→ Tasks:
1. What items are listed on their own lines after the two paragraphs of the salmon recipe?
2. According to the salmon recipe, why did the writer want salmon for this meal?
3. Do these statements agree with the salmon recipe? (a) Jeff usually calls around 1pm. (b) Blood oranges cannot be replaced by other kinds of orange. (c) The pineapple in the dish softens.

→ Passage:

==*==

So often, our weeknight meals either feel completely boring or entirely gluttonous. Jeff usually calls about 1pm, and I am physically and mentally spent. "Dinner?", is my response to his question about what we will eat. Dinner is about the furthest thing from my mind. Luckily despite my complete apathy at that time, Jeff will pick up some protein from the store, or pull something out of the freezer before I get home. Now I JUST have to come up with what to DO with it. Jeff decided that we might be starting to eat too much cream, and he is probably right. We needed some healthy salmon to beat these winter blahs.
Citrus fruit has been abounding in the house; anything fresh to liven things up. Shockingly, I found a few bags of blood oranges at the grocery store on the weekend. Mostly, I was surprised because it is usually nearly impossible to even find an orange! Blood oranges can easily be substituted by most other types of orange, but the blood oranges look like beautiful little rubies. This dish is a must for any pineapple lover. The pineapple softens and tastes like candy. Make this dish if you need something sweet, but it is a little tart too.
Deep sided saute pan with lid
2 tsp. olive oil
2 4-6 oz. salmon filets (skin on one-side)

==*==

→ Input data:
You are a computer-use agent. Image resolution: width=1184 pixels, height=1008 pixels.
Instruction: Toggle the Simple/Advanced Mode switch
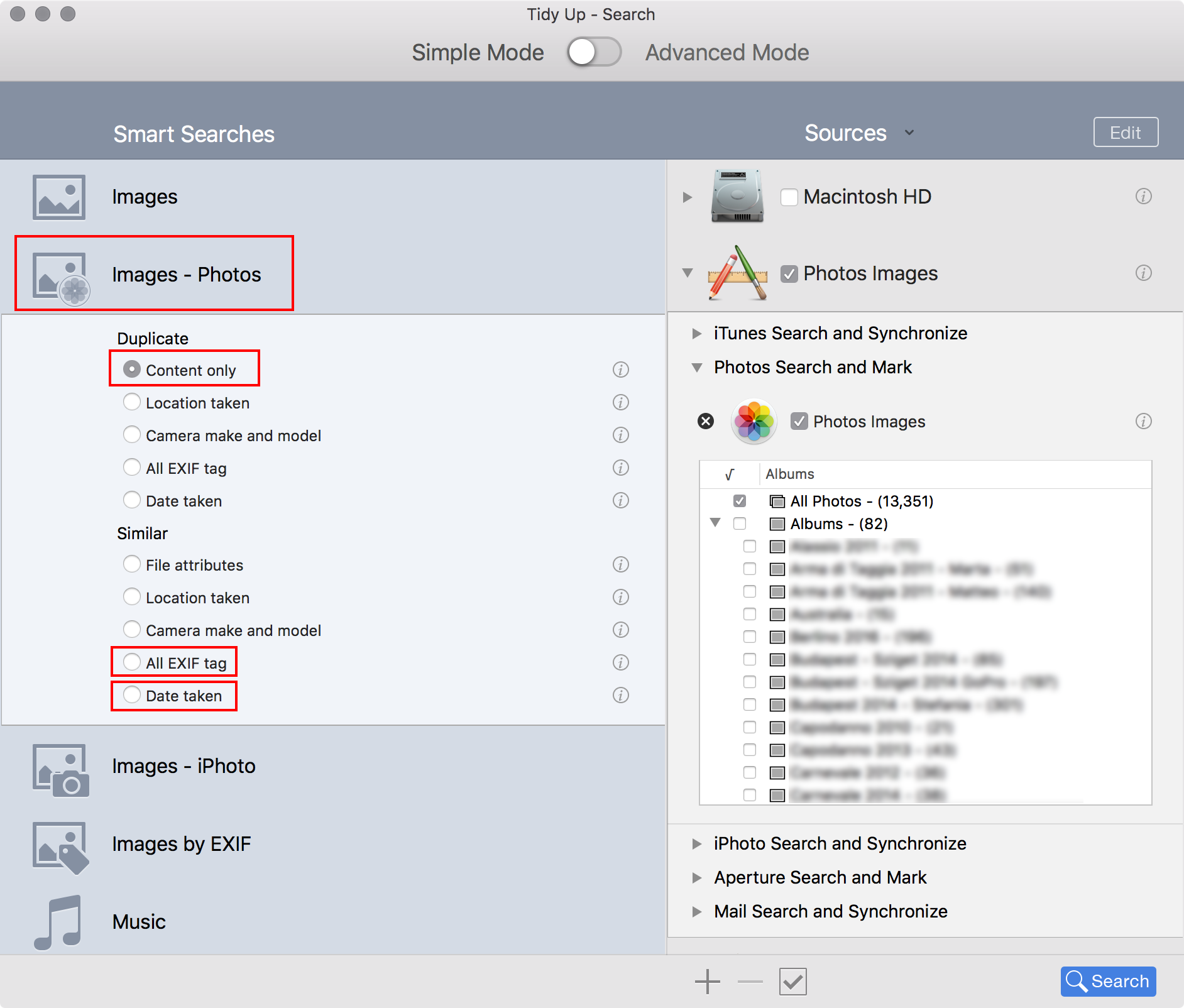593,52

==*==

→ Solutions to the tasks:
1. Deep sided saute pan with lid; 2 tsp. olive oil; 2 4-6 oz. salmon filets (skin on one-side)

2. Jeff decided they might be starting to eat too much cream, and the writer agreed he was probably right. They needed some healthy salmon to beat the winter blahs.

3.
(a) Yes: "Jeff usually calls about 1pm"
(b) No: "Blood oranges can easily be substituted by most other types of orange"
(c) Yes: "The pineapple softens and tastes like candy."